▶ Job: Render the data below as a JSON list of strings, with each line as its own string and blank lines omitted.

Dataset items
## start

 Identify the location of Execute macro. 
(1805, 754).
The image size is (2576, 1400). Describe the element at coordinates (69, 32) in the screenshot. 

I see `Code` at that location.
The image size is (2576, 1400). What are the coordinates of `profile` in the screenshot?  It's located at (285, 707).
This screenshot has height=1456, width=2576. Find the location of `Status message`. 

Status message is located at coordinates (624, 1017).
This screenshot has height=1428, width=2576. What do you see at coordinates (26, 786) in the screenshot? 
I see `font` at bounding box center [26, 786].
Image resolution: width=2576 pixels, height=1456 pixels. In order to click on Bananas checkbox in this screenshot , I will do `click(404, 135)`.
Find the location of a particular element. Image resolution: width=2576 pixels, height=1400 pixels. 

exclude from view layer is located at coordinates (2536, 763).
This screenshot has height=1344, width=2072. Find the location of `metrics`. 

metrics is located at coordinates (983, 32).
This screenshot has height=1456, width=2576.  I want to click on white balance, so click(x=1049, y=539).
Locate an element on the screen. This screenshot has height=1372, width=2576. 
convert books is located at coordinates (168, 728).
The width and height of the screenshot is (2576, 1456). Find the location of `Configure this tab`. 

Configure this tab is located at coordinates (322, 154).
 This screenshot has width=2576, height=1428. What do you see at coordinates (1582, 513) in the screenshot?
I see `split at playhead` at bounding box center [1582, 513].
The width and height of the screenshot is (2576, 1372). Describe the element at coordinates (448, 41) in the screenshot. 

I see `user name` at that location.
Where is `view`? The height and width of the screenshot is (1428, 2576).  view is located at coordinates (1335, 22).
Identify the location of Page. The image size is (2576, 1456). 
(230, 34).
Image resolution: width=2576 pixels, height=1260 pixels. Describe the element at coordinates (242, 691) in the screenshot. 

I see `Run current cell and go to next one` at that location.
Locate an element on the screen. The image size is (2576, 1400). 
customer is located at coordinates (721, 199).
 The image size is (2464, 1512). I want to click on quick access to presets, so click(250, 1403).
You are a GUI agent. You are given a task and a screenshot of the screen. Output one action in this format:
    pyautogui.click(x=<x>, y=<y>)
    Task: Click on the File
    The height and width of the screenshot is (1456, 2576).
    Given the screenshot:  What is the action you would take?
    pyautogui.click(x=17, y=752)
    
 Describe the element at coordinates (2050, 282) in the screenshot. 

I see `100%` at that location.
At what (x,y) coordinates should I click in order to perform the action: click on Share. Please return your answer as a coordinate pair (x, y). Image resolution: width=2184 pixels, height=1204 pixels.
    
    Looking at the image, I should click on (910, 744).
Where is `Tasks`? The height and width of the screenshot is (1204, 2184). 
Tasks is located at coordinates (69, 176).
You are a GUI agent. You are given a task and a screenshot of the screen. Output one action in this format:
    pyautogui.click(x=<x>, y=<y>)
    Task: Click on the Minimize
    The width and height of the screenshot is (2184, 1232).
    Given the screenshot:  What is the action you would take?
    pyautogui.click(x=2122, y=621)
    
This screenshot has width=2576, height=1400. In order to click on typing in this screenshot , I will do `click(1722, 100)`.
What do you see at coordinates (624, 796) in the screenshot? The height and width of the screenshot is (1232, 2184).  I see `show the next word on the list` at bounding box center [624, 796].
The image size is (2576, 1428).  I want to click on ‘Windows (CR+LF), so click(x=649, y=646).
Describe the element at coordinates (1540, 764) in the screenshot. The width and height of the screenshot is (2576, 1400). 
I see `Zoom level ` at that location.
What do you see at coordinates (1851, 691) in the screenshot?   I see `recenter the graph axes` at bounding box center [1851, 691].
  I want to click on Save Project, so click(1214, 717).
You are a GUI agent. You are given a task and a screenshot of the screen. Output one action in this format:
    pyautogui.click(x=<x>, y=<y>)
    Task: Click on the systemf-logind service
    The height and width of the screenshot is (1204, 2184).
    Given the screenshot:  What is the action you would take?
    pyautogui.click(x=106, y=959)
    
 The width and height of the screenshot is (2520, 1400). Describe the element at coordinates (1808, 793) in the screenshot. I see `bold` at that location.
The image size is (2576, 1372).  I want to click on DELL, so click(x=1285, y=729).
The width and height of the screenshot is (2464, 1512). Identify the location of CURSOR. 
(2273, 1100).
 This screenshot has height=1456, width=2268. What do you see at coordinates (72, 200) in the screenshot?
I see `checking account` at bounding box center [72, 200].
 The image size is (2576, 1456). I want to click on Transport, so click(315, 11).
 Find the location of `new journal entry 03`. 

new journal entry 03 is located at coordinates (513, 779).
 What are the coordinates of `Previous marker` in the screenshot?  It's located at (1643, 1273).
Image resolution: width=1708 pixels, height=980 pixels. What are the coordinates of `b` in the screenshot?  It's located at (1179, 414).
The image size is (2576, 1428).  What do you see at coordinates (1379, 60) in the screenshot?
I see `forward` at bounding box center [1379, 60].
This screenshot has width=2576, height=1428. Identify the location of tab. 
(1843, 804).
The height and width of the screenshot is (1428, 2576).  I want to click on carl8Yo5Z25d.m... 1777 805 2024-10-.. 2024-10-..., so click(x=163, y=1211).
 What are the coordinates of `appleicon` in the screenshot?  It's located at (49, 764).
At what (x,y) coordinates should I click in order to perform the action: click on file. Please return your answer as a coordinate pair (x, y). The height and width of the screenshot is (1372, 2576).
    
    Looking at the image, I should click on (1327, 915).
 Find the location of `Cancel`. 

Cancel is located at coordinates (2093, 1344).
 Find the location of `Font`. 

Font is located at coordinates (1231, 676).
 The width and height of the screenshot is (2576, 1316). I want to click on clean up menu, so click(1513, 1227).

## end

▶ The response:
[
  " Identify the location of Execute macro. ",
  "(1805, 754).",
  "The image size is (2576, 1400). Describe the element at coordinates (69, 32) in the screenshot. ",
  "I see `Code` at that location.",
  "The image size is (2576, 1400). What are the coordinates of `profile` in the screenshot?  It's located at (285, 707).",
  "This screenshot has height=1456, width=2576. Find the location of `Status message`. ",
  "Status message is located at coordinates (624, 1017).",
  "This screenshot has height=1428, width=2576. What do you see at coordinates (26, 786) in the screenshot? ",
  "I see `font` at bounding box center [26, 786].",
  "Image resolution: width=2576 pixels, height=1456 pixels. In order to click on Bananas checkbox in this screenshot , I will do `click(404, 135)`.",
  "Find the location of a particular element. Image resolution: width=2576 pixels, height=1400 pixels. ",
  "exclude from view layer is located at coordinates (2536, 763).",
  "This screenshot has height=1344, width=2072. Find the location of `metrics`. ",
  "metrics is located at coordinates (983, 32).",
  "This screenshot has height=1456, width=2576.  I want to click on white balance, so click(x=1049, y=539).",
  "Locate an element on the screen. This screenshot has height=1372, width=2576. ",
  "convert books is located at coordinates (168, 728).",
  "The width and height of the screenshot is (2576, 1456). Find the location of `Configure this tab`. ",
  "Configure this tab is located at coordinates (322, 154).",
  " This screenshot has width=2576, height=1428. What do you see at coordinates (1582, 513) in the screenshot?",
  "I see `split at playhead` at bounding box center [1582, 513].",
  "The width and height of the screenshot is (2576, 1372). Describe the element at coordinates (448, 41) in the screenshot. ",
  "I see `user name` at that location.",
  "Where is `view`? The height and width of the screenshot is (1428, 2576).  view is located at coordinates (1335, 22).",
  "Identify the location of Page. The image size is (2576, 1456). ",
  "(230, 34).",
  "Image resolution: width=2576 pixels, height=1260 pixels. Describe the element at coordinates (242, 691) in the screenshot. ",
  "I see `Run current cell and go to next one` at that location.",
  "Locate an element on the screen. The image size is (2576, 1400). ",
  "customer is located at coordinates (721, 199).",
  " The image size is (2464, 1512). I want to click on quick access to presets, so click(250, 1403).",
  "You are a GUI agent. You are given a task and a screenshot of the screen. Output one action in this format:",
  "    pyautogui.click(x=<x>, y=<y>)",
  "    Task: Click on the File",
  "    The height and width of the screenshot is (1456, 2576).",
  "    Given the screenshot:  What is the action you would take?",
  "    pyautogui.click(x=17, y=752)",
  " Describe the element at coordinates (2050, 282) in the screenshot. ",
  "I see `100%` at that location.",
  "At what (x,y) coordinates should I click in order to perform the action: click on Share. Please return your answer as a coordinate pair (x, y). Image resolution: width=2184 pixels, height=1204 pixels.",
  "    Looking at the image, I should click on (910, 744).",
  "Where is `Tasks`? The height and width of the screenshot is (1204, 2184). ",
  "Tasks is located at coordinates (69, 176).",
  "You are a GUI agent. You are given a task and a screenshot of the screen. Output one action in this format:",
  "    pyautogui.click(x=<x>, y=<y>)",
  "    Task: Click on the Minimize",
  "    The width and height of the screenshot is (2184, 1232).",
  "    Given the screenshot:  What is the action you would take?",
  "    pyautogui.click(x=2122, y=621)",
  "This screenshot has width=2576, height=1400. In order to click on typing in this screenshot , I will do `click(1722, 100)`.",
  "What do you see at coordinates (624, 796) in the screenshot? The height and width of the screenshot is (1232, 2184).  I see `show the next word on the list` at bounding box center [624, 796].",
  "The image size is (2576, 1428).  I want to click on ‘Windows (CR+LF), so click(x=649, y=646).",
  "Describe the element at coordinates (1540, 764) in the screenshot. The width and height of the screenshot is (2576, 1400). ",
  "I see `Zoom level ` at that location.",
  "What do you see at coordinates (1851, 691) in the screenshot?   I see `recenter the graph axes` at bounding box center [1851, 691].",
  "  I want to click on Save Project, so click(1214, 717).",
  "You are a GUI agent. You are given a task and a screenshot of the screen. Output one action in this format:",
  "    pyautogui.click(x=<x>, y=<y>)",
  "    Task: Click on the systemf-logind service",
  "    The height and width of the screenshot is (1204, 2184).",
  "    Given the screenshot:  What is the action you would take?",
  "    pyautogui.click(x=106, y=959)",
  " The width and height of the screenshot is (2520, 1400). Describe the element at coordinates (1808, 793) in the screenshot. I see `bold` at that location.",
  "The image size is (2576, 1372).  I want to click on DELL, so click(x=1285, y=729).",
  "The width and height of the screenshot is (2464, 1512). Identify the location of CURSOR. ",
  "(2273, 1100).",
  " This screenshot has height=1456, width=2268. What do you see at coordinates (72, 200) in the screenshot?",
  "I see `checking account` at bounding box center [72, 200].",
  " The image size is (2576, 1456). I want to click on Transport, so click(315, 11).",
  " Find the location of `new journal entry 03`. ",
  "new journal entry 03 is located at coordinates (513, 779).",
  " What are the coordinates of `Previous marker` in the screenshot?  It's located at (1643, 1273).",
  "Image resolution: width=1708 pixels, height=980 pixels. What are the coordinates of `b` in the screenshot?  It's located at (1179, 414).",
  "The image size is (2576, 1428).  What do you see at coordinates (1379, 60) in the screenshot?",
  "I see `forward` at bounding box center [1379, 60].",
  "This screenshot has width=2576, height=1428. Identify the location of tab. ",
  "(1843, 804).",
  "The height and width of the screenshot is (1428, 2576).  I want to click on carl8Yo5Z25d.m... 1777 805 2024-10-.. 2024-10-..., so click(x=163, y=1211).",
  " What are the coordinates of `appleicon` in the screenshot?  It's located at (49, 764).",
  "At what (x,y) coordinates should I click in order to perform the action: click on file. Please return your answer as a coordinate pair (x, y). The height and width of the screenshot is (1372, 2576).",
  "    Looking at the image, I should click on (1327, 915).",
  " Find the location of `Cancel`. ",
  "Cancel is located at coordinates (2093, 1344).",
  " Find the location of `Font`. ",
  "Font is located at coordinates (1231, 676).",
  " The width and height of the screenshot is (2576, 1316). I want to click on clean up menu, so click(1513, 1227)."
]